I use a few similar exploits for the Venetian supplement, The Holds of Vendalyr. Though, mine are much simpler in execution.

Stunning Fist exploits:

*Stunning Jab.* You strike your opponent on a sensitive pressure point. For a cost of 2d6, the target takes damage and gains the Immobilized condition until its shaken off. For 3d6, the target gains the second Immobilized condition.



Flurry of blows exploits:

B]_Lightning Flurry._[/B] You become a storm of furious strikes and kicks. Pay 2d6 and sopend all your actions to make a single melee attack against all adjacent opponent.


----------



## Morrus (Dec 27, 2017)

Russell Wright said:


> While I do see some exploits that cause stunning in other careers (see http://www.woinrpg.com/martial-arts-careers/), these appear to be geared more towards N.O.W.

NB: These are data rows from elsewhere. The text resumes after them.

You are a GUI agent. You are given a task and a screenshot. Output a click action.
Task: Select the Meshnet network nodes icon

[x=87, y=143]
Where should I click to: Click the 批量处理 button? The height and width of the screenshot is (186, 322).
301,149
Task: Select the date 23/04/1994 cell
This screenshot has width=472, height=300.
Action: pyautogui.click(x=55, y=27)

That just means that OLD hasn't been updated to v1.2 yet, like NEW has. The rules are the same for all three games. NOW has a slight advantage in that it's 1.0 will have had the benefit of NEW 1.2 before publication.

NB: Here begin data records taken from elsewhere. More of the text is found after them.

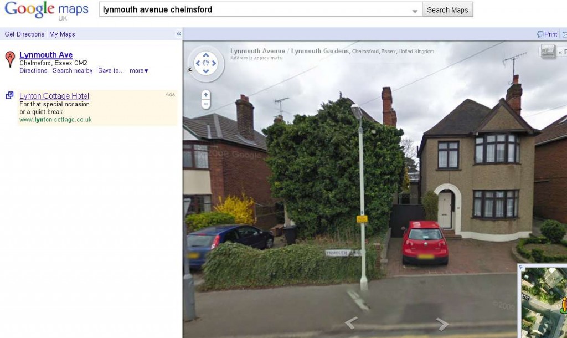This screenshot has width=567, height=338.
Task: Expand the more options dropdown
Action: coord(139,71)
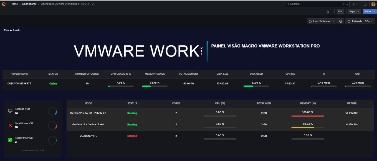Expand the 30s refresh interval dropdown
The height and width of the screenshot is (161, 377).
pos(369,21)
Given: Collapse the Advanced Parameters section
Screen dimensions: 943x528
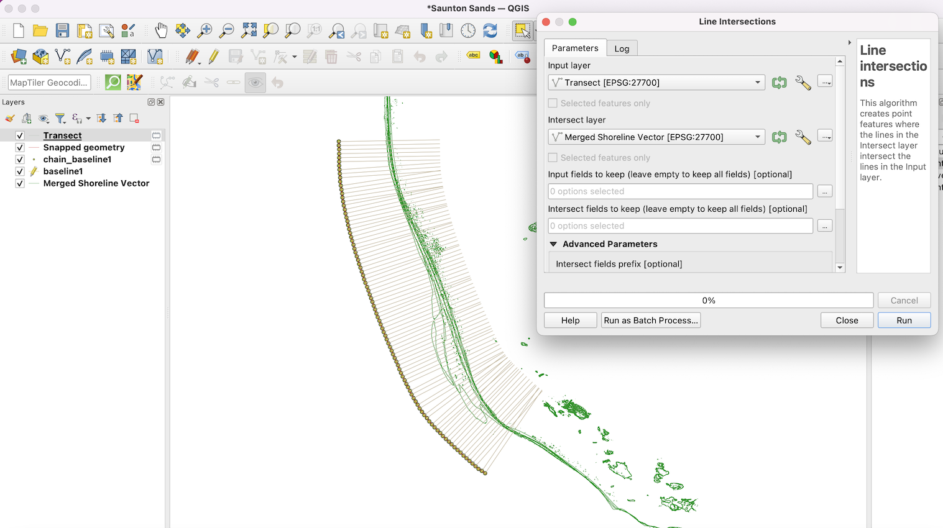Looking at the screenshot, I should tap(553, 244).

OLD will join those two with the 1.2 rules once NOW is out there (same layout person, so they happen in serial, not parallel).

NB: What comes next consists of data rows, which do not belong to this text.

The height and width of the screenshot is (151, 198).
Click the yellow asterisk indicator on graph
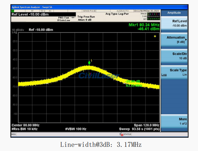[155, 36]
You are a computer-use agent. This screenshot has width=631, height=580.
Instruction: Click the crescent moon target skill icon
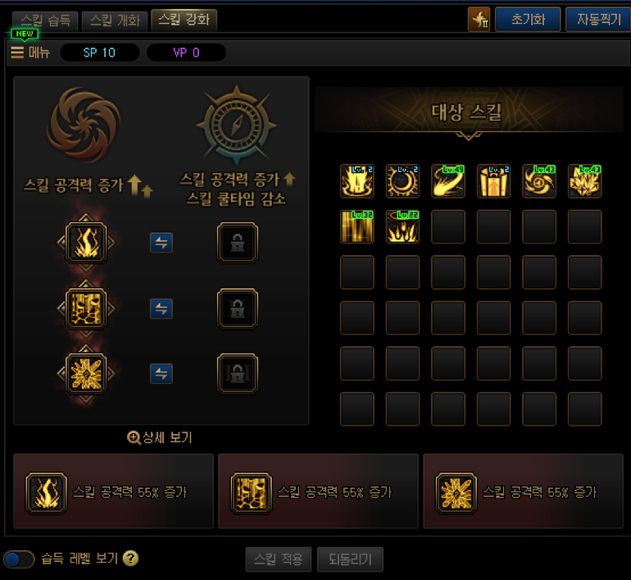click(402, 180)
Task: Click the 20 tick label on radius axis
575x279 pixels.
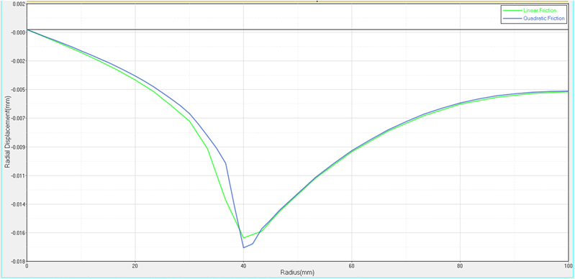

> the opponent must make a WIL check against a difficulty equal to the damage dealt in the attack. If the opponent fails the check, they become Dazed.




Personally, that's too many steps for my taste (an attack roll, a damage roll and an attribute check). I generally try to make an attack require only one roll - so I'd personally just make that an attack vs one of the four DEFENSEs.

A good spin I like is to make one attack roll, and have it have different effects depending on which DEFENSEs it beats. So you could have a melee attack for the damage, and if it beats VITAL DEFENSE, they get stunned, too. Or vice versa. I feel that's a little more elegant than sequential checks, which tend to slow the game down.


----------



## osutuba (Dec 28, 2017)

Thanks for the advice. I will tweak the Stunning Fist exploit. What are your thoughts on Flurry of Blows?


----------



## Morrus (Dec 28, 2017)

osutuba said:


> Thanks for the advice. I will tweak the Stunning Fist exploit. What are your thoughts on Flurry of Blows?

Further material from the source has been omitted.